Yate Volcano is a large, glaciated stratovolcano located in the southern Andes, in the Los Lagos Region of Chile, south of the Reloncaví Estuary. Yate lies on the major regional Liquiñe-Ofqui Fault Zone, and is located 10 km north-east of the smaller Hornopiren volcano. The last known eruption occurred in 1090 CE. There are no historical records of recent volcanic activity, but there is strategic evidence of smaller eruptions sometime in the Holocene. The volcano is named after Juan Yates, also known as John Yates, a settler of Puerto Americano who played a significant role in the exploration and colonisation of Patagonia.

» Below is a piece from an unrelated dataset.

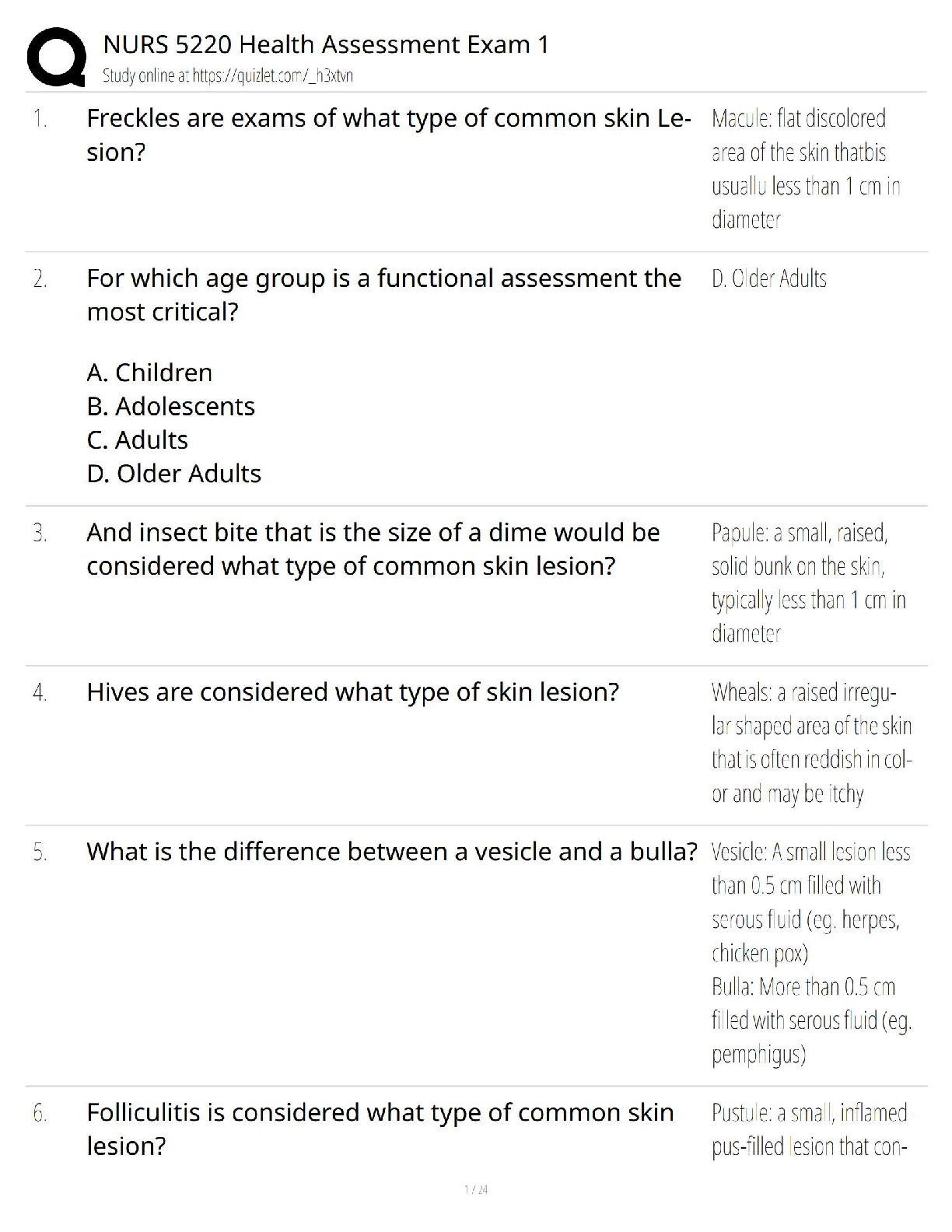Click the Pustule definition answer text

point(809,1129)
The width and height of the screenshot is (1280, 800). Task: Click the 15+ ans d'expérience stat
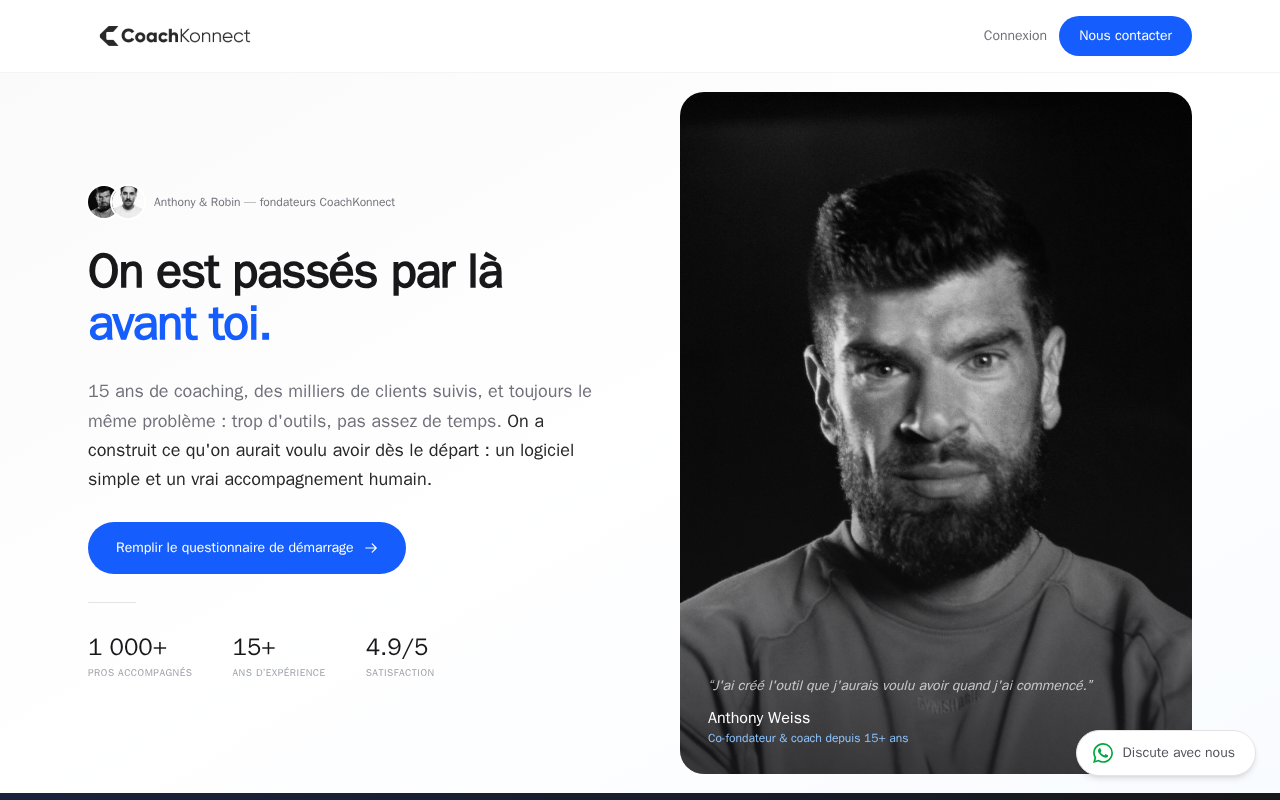(x=279, y=656)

== 1965 Landslide and Tsunami ==
On February 19, 1965 a non-eruptive landslide of ice and rock caused by unusually heavy summer rains slid rapidly into a narrow gully, descended around 1500 meters in elevation, and crashed into Lake Cabrera below. This triggered a tsunami that thundered across the lake and swept through the lakeside community of Lago Cabrera just moments later. There was virtually no warning and the community was caught by surprise. The entire village was destroyed, killing twenty-seven people. It is considered the worst volcano-related loss of life in Chile since the Villarrica eruptions of 1948–1949. The debris field left behind by the tsunami is still visible today, and the people of nearby Hornopirén commemorate the tragedy every year with a pilgrimage to the site and the memorial chapel.

== Future Dangers ==
With a warming climate, increased rain and increasing glacial meltwater may accelerate edifice collapse. This has potential implications for more landslide hazards in the area of the volcano, and tsunami risks in the lake area.